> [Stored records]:
>>>>
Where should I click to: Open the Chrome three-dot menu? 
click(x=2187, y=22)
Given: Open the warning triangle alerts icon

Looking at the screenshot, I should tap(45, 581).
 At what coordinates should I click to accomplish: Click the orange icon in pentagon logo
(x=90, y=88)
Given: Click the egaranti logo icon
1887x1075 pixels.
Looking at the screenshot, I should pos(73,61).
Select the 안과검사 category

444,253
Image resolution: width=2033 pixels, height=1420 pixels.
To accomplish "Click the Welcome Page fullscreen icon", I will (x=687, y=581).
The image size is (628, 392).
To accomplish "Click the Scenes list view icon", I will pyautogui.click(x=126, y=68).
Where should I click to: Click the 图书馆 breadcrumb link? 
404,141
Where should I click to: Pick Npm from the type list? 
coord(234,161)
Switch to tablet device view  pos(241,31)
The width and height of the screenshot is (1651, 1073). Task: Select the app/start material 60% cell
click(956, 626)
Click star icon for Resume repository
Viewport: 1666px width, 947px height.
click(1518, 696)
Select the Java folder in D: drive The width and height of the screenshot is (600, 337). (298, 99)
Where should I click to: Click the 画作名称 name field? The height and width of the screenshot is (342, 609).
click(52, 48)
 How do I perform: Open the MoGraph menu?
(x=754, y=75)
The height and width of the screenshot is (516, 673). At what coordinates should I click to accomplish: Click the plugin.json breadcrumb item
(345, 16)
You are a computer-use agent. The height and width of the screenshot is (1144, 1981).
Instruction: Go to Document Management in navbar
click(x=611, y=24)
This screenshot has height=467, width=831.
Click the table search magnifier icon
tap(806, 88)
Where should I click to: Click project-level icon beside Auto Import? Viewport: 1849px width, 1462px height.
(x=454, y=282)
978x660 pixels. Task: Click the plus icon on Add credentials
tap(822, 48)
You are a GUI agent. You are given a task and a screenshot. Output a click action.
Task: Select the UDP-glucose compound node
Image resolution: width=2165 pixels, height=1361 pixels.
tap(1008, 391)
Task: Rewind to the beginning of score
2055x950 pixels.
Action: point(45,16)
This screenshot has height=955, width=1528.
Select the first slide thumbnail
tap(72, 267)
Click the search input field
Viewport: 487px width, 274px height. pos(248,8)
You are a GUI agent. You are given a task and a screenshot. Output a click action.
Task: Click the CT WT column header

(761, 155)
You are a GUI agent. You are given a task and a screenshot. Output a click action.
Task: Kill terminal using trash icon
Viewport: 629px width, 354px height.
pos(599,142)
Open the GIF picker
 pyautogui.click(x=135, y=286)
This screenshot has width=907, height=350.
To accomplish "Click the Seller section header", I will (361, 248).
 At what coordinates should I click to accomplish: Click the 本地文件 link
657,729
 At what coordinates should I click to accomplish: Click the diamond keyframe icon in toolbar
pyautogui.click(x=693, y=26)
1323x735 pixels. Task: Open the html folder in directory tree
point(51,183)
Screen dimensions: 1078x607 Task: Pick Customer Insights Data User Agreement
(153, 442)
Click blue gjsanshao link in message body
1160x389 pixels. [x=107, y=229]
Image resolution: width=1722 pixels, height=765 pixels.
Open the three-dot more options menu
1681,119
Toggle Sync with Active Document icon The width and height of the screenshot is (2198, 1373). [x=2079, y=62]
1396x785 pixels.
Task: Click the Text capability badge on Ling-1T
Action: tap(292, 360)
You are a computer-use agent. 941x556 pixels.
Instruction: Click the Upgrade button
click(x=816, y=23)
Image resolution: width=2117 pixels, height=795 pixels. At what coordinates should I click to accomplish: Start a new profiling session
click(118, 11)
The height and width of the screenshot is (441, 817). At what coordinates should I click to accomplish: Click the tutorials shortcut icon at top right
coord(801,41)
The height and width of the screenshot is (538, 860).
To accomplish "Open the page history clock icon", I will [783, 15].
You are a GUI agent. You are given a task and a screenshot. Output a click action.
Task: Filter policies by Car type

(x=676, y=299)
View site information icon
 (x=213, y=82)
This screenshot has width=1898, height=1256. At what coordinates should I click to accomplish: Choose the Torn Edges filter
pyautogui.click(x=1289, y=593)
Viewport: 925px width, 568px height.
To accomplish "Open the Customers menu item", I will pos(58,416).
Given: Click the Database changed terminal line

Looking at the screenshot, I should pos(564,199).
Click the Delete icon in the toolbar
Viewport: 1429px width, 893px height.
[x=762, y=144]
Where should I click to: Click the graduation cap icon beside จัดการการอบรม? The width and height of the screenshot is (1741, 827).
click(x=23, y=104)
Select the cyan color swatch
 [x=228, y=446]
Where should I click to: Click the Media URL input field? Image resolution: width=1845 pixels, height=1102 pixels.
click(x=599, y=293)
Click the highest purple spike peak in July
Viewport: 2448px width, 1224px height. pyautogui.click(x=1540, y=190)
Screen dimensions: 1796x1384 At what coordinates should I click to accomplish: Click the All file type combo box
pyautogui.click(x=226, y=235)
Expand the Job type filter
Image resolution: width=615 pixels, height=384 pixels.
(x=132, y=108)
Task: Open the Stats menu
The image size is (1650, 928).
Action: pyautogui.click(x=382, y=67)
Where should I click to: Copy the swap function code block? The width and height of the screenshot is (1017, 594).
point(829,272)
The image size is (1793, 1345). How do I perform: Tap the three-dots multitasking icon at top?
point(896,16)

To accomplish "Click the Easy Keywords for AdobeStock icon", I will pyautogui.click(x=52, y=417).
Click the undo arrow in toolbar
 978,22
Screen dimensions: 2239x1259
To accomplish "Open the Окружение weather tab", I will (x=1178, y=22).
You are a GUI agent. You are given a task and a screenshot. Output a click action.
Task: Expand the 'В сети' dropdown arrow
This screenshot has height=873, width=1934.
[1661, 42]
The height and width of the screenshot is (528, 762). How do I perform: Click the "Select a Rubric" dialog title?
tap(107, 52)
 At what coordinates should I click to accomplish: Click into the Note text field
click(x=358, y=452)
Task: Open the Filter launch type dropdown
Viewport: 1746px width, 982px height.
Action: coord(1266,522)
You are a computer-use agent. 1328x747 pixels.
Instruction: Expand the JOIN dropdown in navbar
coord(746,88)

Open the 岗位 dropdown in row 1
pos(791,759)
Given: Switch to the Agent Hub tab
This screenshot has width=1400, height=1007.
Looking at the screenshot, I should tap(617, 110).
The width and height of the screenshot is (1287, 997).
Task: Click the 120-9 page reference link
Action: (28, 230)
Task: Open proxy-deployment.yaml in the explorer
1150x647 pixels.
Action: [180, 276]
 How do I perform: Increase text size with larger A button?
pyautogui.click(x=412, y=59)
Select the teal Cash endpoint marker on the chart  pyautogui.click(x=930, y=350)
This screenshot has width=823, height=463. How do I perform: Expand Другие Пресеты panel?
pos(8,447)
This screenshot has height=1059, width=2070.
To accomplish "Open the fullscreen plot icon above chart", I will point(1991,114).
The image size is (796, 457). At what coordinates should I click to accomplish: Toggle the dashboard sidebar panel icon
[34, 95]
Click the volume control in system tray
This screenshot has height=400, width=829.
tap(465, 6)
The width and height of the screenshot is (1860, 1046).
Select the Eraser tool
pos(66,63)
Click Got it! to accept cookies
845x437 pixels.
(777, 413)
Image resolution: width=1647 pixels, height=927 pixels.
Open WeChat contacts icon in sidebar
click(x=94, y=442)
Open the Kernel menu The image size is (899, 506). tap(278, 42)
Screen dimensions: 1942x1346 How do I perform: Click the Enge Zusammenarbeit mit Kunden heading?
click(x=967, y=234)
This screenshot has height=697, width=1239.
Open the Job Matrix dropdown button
<<<<
> [WORK INSTRUCTION]:
An exact copy of every record is needed, so retype them all.

> [SOLUTION BELOW]:
Where should I click to: Open the Chrome three-dot menu? 
click(x=2187, y=22)
Given: Open the warning triangle alerts icon

Looking at the screenshot, I should tap(45, 581).
 At what coordinates should I click to accomplish: Click the orange icon in pentagon logo
(x=90, y=88)
Given: Click the egaranti logo icon
1887x1075 pixels.
Looking at the screenshot, I should pos(73,61).
Select the 안과검사 category

444,253
Image resolution: width=2033 pixels, height=1420 pixels.
To accomplish "Click the Welcome Page fullscreen icon", I will (x=687, y=581).
The image size is (628, 392).
To accomplish "Click the Scenes list view icon", I will pyautogui.click(x=126, y=68).
Where should I click to: Click the 图书馆 breadcrumb link? 
404,141
Where should I click to: Pick Npm from the type list? 
coord(234,161)
Switch to tablet device view  pos(241,31)
The width and height of the screenshot is (1651, 1073). Task: Select the app/start material 60% cell
click(956, 626)
Click star icon for Resume repository
Viewport: 1666px width, 947px height.
click(1518, 696)
Select the Java folder in D: drive The width and height of the screenshot is (600, 337). (298, 99)
Where should I click to: Click the 画作名称 name field? The height and width of the screenshot is (342, 609).
click(52, 48)
 How do I perform: Open the MoGraph menu?
(x=754, y=75)
The height and width of the screenshot is (516, 673). At what coordinates should I click to accomplish: Click the plugin.json breadcrumb item
(345, 16)
You are a computer-use agent. The height and width of the screenshot is (1144, 1981).
Instruction: Go to Document Management in navbar
click(x=611, y=24)
This screenshot has height=467, width=831.
Click the table search magnifier icon
tap(806, 88)
Where should I click to: Click project-level icon beside Auto Import? Viewport: 1849px width, 1462px height.
(x=454, y=282)
978x660 pixels. Task: Click the plus icon on Add credentials
tap(822, 48)
You are a GUI agent. You are given a task and a screenshot. Output a click action.
Task: Select the UDP-glucose compound node
Image resolution: width=2165 pixels, height=1361 pixels.
tap(1008, 391)
Task: Rewind to the beginning of score
2055x950 pixels.
Action: point(45,16)
This screenshot has height=955, width=1528.
Select the first slide thumbnail
tap(72, 267)
Click the search input field
Viewport: 487px width, 274px height. pos(248,8)
You are a GUI agent. You are given a task and a screenshot. Output a click action.
Task: Click the CT WT column header

(761, 155)
You are a GUI agent. You are given a task and a screenshot. Output a click action.
Task: Kill terminal using trash icon
Viewport: 629px width, 354px height.
pos(599,142)
Open the GIF picker
 pyautogui.click(x=135, y=286)
This screenshot has width=907, height=350.
To accomplish "Click the Seller section header", I will (361, 248).
 At what coordinates should I click to accomplish: Click the 本地文件 link
657,729
 At what coordinates should I click to accomplish: Click the diamond keyframe icon in toolbar
pyautogui.click(x=693, y=26)
1323x735 pixels. Task: Open the html folder in directory tree
point(51,183)
Screen dimensions: 1078x607 Task: Pick Customer Insights Data User Agreement
(153, 442)
Click blue gjsanshao link in message body
1160x389 pixels. [x=107, y=229]
Image resolution: width=1722 pixels, height=765 pixels.
Open the three-dot more options menu
1681,119
Toggle Sync with Active Document icon The width and height of the screenshot is (2198, 1373). [x=2079, y=62]
1396x785 pixels.
Task: Click the Text capability badge on Ling-1T
Action: tap(292, 360)
You are a computer-use agent. 941x556 pixels.
Instruction: Click the Upgrade button
click(x=816, y=23)
Image resolution: width=2117 pixels, height=795 pixels. At what coordinates should I click to accomplish: Start a new profiling session
click(118, 11)
The height and width of the screenshot is (441, 817). At what coordinates should I click to accomplish: Click the tutorials shortcut icon at top right
coord(801,41)
The height and width of the screenshot is (538, 860).
To accomplish "Open the page history clock icon", I will [783, 15].
You are a GUI agent. You are given a task and a screenshot. Output a click action.
Task: Filter policies by Car type

(x=676, y=299)
View site information icon
 (x=213, y=82)
This screenshot has width=1898, height=1256. At what coordinates should I click to accomplish: Choose the Torn Edges filter
pyautogui.click(x=1289, y=593)
Viewport: 925px width, 568px height.
To accomplish "Open the Customers menu item", I will pos(58,416).
Given: Click the Database changed terminal line

Looking at the screenshot, I should pos(564,199).
Click the Delete icon in the toolbar
Viewport: 1429px width, 893px height.
[x=762, y=144]
Where should I click to: Click the graduation cap icon beside จัดการการอบรม? The width and height of the screenshot is (1741, 827).
click(x=23, y=104)
Select the cyan color swatch
 [x=228, y=446]
Where should I click to: Click the Media URL input field? Image resolution: width=1845 pixels, height=1102 pixels.
click(x=599, y=293)
Click the highest purple spike peak in July
Viewport: 2448px width, 1224px height. pyautogui.click(x=1540, y=190)
Screen dimensions: 1796x1384 At what coordinates should I click to accomplish: Click the All file type combo box
pyautogui.click(x=226, y=235)
Expand the Job type filter
Image resolution: width=615 pixels, height=384 pixels.
(x=132, y=108)
Task: Open the Stats menu
The image size is (1650, 928).
Action: pyautogui.click(x=382, y=67)
Where should I click to: Copy the swap function code block? The width and height of the screenshot is (1017, 594).
point(829,272)
The image size is (1793, 1345). How do I perform: Tap the three-dots multitasking icon at top?
point(896,16)

To accomplish "Click the Easy Keywords for AdobeStock icon", I will pyautogui.click(x=52, y=417).
Click the undo arrow in toolbar
 978,22
Screen dimensions: 2239x1259
To accomplish "Open the Окружение weather tab", I will (x=1178, y=22).
You are a GUI agent. You are given a task and a screenshot. Output a click action.
Task: Expand the 'В сети' dropdown arrow
This screenshot has height=873, width=1934.
[1661, 42]
The height and width of the screenshot is (528, 762). How do I perform: Click the "Select a Rubric" dialog title?
tap(107, 52)
 At what coordinates should I click to accomplish: Click into the Note text field
click(x=358, y=452)
Task: Open the Filter launch type dropdown
Viewport: 1746px width, 982px height.
Action: coord(1266,522)
You are a computer-use agent. 1328x747 pixels.
Instruction: Expand the JOIN dropdown in navbar
coord(746,88)

Open the 岗位 dropdown in row 1
pos(791,759)
Given: Switch to the Agent Hub tab
This screenshot has width=1400, height=1007.
Looking at the screenshot, I should tap(617, 110).
The width and height of the screenshot is (1287, 997).
Task: Click the 120-9 page reference link
Action: (28, 230)
Task: Open proxy-deployment.yaml in the explorer
1150x647 pixels.
Action: [180, 276]
 How do I perform: Increase text size with larger A button?
pyautogui.click(x=412, y=59)
Select the teal Cash endpoint marker on the chart  pyautogui.click(x=930, y=350)
This screenshot has width=823, height=463. How do I perform: Expand Другие Пресеты panel?
pos(8,447)
This screenshot has height=1059, width=2070.
To accomplish "Open the fullscreen plot icon above chart", I will point(1991,114).
The image size is (796, 457). At what coordinates should I click to accomplish: Toggle the dashboard sidebar panel icon
[34, 95]
Click the volume control in system tray
This screenshot has height=400, width=829.
tap(465, 6)
The width and height of the screenshot is (1860, 1046).
Select the Eraser tool
pos(66,63)
Click Got it! to accept cookies
845x437 pixels.
(777, 413)
Image resolution: width=1647 pixels, height=927 pixels.
Open WeChat contacts icon in sidebar
click(x=94, y=442)
Open the Kernel menu The image size is (899, 506). tap(278, 42)
Screen dimensions: 1942x1346 How do I perform: Click the Enge Zusammenarbeit mit Kunden heading?
click(x=967, y=234)
This screenshot has height=697, width=1239.
Open the Job Matrix dropdown button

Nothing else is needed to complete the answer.